アンジオテンシン変換酵素(ACE)阻害薬は、アンジオテンシンIからアンジオテンシンⅡへの変換を阻害することにより、また、アンジオテンシンⅡタイプ1受容体阻害薬(ARB)はアンジオテンシンⅡタイプ1受容体を拮抗してRASSを抑制しますが、ACE阻害薬ではRAASは完全には抑制しきれず、キマーゼを介しアンジオテンシンⅡが産生され、アルドステロンブレークスルーが生じると考えられています(文献3)。

RAAS抑制薬の中で、RASS下流のアルドステロン受容体であるMRを阻害する抗アルドステロン薬には、非選択的なスピロノラクトンと選択的なエプレレノンがあります。これらの薬剤のうち、スピロノラクトンに関する循環器疾患のエビデンスの一つがRALES試験(文献4)です。

この臨床試験では、左室不全による重症心不全に対する標準治療群と、スピロノラクトン追加群を比較することにより、死亡リスクが低下するかを検討しています(無作為割付け、二重盲検試験)。左室駆出率35%以下でACE阻害薬、ループ利尿薬、ジゴキシンによる治療を受けている1663症例の患者に対して、平均追跡期間24か月の中間解析の時点で、スピロノラクトンの有効性が明らかになり試験は中止となりました。

^^^^^^^^^^^^^^^^

**作業内容:** 抗アルドステロン薬についての抜粋文のうち、「RAAS抑制薬の中で、RAS」から「なり試験は中止となりました。」までの部分を一字一句そのまま書き写しなさい。

^^^^^^^^^^^^^^^^

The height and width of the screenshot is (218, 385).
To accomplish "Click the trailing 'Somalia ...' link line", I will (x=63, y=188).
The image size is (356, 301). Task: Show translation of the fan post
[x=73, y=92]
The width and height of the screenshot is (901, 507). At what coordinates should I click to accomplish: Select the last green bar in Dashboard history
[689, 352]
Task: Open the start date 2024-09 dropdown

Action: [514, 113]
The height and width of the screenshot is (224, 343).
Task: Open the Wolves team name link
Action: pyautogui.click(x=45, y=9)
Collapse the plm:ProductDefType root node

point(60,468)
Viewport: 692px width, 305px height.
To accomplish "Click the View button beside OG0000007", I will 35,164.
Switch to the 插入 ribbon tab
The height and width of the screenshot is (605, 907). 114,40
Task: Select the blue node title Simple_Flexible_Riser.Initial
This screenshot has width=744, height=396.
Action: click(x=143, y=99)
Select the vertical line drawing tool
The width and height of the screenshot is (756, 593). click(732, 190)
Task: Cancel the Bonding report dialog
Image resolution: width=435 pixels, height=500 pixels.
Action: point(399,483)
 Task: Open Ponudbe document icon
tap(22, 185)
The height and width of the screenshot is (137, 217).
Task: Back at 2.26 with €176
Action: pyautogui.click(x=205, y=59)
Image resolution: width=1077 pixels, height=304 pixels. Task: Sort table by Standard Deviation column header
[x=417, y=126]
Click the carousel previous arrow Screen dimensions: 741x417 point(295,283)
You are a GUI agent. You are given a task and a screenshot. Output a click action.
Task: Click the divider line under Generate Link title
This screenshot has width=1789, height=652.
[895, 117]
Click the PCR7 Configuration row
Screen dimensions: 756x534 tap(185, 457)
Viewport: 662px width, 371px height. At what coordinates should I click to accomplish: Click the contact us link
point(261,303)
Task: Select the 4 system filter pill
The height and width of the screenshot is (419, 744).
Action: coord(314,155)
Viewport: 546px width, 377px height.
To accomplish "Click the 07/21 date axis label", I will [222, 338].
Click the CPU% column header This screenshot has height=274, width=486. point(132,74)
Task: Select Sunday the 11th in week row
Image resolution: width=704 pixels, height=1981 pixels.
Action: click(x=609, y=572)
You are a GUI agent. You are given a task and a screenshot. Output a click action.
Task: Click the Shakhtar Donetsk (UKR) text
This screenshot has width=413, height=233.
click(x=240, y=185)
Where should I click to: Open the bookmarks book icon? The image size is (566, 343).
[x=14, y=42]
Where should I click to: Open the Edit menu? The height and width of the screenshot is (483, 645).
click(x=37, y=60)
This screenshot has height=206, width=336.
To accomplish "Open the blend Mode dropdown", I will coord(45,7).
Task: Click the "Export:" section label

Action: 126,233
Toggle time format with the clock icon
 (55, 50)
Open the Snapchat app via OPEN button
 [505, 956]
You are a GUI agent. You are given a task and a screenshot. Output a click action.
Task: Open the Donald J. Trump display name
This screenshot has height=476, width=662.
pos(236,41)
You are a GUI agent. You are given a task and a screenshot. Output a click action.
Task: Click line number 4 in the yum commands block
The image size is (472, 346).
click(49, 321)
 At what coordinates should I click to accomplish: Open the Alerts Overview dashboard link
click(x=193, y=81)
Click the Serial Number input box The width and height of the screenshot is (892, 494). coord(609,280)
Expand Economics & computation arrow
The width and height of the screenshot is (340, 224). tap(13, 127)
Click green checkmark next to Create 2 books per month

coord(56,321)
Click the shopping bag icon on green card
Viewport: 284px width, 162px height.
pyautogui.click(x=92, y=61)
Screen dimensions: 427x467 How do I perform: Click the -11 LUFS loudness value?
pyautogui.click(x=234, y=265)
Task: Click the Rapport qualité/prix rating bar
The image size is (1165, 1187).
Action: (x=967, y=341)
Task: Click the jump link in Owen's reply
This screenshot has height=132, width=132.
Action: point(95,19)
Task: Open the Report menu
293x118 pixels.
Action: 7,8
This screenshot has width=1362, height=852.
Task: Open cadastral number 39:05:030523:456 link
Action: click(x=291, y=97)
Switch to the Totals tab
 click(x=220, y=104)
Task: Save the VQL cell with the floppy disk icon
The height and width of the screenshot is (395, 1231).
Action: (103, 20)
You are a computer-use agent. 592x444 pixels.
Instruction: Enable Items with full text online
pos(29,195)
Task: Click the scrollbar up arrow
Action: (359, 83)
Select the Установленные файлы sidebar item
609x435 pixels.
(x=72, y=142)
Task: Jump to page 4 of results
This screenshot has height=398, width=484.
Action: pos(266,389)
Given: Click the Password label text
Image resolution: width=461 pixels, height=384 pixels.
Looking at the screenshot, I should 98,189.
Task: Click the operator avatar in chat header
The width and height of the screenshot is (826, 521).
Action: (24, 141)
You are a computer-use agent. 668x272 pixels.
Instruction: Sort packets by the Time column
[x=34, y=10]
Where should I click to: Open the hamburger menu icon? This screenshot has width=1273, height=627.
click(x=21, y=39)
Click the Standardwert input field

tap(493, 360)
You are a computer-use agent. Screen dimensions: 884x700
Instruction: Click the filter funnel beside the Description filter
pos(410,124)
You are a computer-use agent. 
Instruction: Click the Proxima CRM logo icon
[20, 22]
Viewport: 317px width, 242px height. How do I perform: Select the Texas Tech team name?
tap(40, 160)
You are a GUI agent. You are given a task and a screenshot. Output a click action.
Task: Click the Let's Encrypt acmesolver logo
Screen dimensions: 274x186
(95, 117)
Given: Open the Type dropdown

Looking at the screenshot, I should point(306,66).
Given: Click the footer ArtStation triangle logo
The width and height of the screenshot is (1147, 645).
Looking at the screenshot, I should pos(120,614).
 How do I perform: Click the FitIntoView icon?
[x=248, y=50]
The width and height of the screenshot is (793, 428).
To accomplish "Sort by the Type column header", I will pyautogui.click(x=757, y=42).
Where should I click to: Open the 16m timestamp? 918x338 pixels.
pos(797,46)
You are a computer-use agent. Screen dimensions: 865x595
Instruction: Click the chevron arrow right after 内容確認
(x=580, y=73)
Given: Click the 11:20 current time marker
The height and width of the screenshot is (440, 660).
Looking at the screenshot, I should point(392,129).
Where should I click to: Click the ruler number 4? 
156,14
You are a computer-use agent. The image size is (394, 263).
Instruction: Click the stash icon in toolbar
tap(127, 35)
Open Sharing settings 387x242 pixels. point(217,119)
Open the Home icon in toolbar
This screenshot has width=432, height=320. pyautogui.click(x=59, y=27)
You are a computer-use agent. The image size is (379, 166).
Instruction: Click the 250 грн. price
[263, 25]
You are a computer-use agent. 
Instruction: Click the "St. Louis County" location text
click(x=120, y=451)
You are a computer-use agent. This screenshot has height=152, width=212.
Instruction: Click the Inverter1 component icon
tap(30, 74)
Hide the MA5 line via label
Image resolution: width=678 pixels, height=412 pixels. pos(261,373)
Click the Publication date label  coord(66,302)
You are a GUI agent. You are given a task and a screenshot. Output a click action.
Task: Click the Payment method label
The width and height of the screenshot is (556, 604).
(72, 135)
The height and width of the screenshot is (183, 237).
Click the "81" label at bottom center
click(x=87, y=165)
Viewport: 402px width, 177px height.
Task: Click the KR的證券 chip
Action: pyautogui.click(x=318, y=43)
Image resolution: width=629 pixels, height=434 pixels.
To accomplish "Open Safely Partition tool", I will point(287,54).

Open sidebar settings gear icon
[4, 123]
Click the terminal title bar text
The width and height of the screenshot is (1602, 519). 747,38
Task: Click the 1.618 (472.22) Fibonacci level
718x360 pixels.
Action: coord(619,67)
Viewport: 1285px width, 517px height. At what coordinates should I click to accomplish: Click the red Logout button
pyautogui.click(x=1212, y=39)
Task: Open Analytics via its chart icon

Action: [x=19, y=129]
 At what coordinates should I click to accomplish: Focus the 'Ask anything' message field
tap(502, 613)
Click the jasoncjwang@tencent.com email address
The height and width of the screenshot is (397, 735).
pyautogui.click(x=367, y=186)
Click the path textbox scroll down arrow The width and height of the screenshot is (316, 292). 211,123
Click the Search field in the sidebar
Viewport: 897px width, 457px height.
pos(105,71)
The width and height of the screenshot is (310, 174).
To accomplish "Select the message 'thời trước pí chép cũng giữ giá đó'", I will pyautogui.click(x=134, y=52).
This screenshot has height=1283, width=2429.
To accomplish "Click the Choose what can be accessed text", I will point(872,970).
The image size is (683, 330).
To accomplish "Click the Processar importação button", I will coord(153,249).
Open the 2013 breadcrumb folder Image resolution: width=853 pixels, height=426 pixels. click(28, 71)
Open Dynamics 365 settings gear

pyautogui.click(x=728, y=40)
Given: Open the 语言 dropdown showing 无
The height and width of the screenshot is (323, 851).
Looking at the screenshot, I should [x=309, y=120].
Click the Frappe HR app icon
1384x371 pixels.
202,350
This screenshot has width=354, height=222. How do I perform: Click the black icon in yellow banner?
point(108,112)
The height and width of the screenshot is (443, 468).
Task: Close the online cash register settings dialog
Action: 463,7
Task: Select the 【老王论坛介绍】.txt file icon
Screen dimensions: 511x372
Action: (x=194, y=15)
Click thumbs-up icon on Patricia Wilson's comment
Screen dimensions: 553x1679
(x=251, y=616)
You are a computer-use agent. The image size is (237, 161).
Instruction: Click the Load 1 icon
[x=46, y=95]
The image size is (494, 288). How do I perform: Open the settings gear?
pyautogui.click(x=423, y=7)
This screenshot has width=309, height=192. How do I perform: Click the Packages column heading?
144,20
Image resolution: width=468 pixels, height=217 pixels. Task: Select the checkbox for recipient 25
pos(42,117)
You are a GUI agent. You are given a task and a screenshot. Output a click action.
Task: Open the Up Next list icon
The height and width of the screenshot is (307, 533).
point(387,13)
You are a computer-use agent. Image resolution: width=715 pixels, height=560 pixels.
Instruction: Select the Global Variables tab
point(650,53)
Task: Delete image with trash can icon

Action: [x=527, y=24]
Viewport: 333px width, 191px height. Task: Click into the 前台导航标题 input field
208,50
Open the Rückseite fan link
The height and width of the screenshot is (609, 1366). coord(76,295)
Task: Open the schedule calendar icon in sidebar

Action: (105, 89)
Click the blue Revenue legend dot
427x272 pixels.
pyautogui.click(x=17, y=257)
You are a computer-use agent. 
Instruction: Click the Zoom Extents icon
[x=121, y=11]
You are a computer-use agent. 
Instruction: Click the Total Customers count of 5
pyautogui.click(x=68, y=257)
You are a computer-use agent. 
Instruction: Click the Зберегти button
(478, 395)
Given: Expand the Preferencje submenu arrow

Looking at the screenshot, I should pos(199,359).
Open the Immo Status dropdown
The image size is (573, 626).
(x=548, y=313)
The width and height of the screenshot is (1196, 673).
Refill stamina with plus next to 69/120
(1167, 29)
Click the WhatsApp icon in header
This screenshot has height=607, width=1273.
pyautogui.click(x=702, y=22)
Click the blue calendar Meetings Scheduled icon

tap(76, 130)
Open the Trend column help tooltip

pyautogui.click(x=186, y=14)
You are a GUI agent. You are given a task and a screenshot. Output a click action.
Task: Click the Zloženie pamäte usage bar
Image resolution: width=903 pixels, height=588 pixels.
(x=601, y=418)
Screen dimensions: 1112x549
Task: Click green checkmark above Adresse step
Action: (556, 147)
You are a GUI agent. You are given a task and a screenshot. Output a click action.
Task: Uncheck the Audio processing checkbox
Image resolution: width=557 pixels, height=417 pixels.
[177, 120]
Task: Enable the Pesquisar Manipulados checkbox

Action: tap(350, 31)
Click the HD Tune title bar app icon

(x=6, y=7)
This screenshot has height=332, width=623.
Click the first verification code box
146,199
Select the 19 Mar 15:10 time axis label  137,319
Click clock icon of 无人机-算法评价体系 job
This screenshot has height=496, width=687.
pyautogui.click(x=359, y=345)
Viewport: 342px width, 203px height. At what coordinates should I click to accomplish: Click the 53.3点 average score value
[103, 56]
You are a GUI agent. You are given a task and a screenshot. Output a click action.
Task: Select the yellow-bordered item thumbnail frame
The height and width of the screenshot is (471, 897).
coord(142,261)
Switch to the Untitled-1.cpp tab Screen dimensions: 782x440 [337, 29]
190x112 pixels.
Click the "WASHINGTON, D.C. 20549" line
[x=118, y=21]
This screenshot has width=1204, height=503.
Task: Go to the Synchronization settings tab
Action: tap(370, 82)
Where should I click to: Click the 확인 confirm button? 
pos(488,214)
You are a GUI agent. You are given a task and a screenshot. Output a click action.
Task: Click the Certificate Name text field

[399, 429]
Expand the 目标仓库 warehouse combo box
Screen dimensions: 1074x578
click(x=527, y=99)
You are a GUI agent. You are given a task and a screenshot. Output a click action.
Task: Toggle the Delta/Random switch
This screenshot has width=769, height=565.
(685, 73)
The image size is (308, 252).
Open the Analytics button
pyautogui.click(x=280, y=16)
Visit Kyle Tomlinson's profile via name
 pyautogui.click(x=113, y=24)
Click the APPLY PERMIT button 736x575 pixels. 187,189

^^^^^^^^^^^^^^^^

**作業結果:**
RAAS抑制薬の中で、RASS下流のアルドステロン受容体であるMRを阻害する抗アルドステロン薬には、非選択的なスピロノラクトンと選択的なエプレレノンがあります。これらの薬剤のうち、スピロノラクトンに関する循環器疾患のエビデンスの一つがRALES試験(文献4)です。

この臨床試験では、左室不全による重症心不全に対する標準治療群と、スピロノラクトン追加群を比較することにより、死亡リスクが低下するかを検討しています(無作為割付け、二重盲検試験)。左室駆出率35%以下でACE阻害薬、ループ利尿薬、ジゴキシンによる治療を受けている1663症例の患者に対して、平均追跡期間24か月の中間解析の時点で、スピロノラクトンの有効性が明らかになり試験は中止となりました。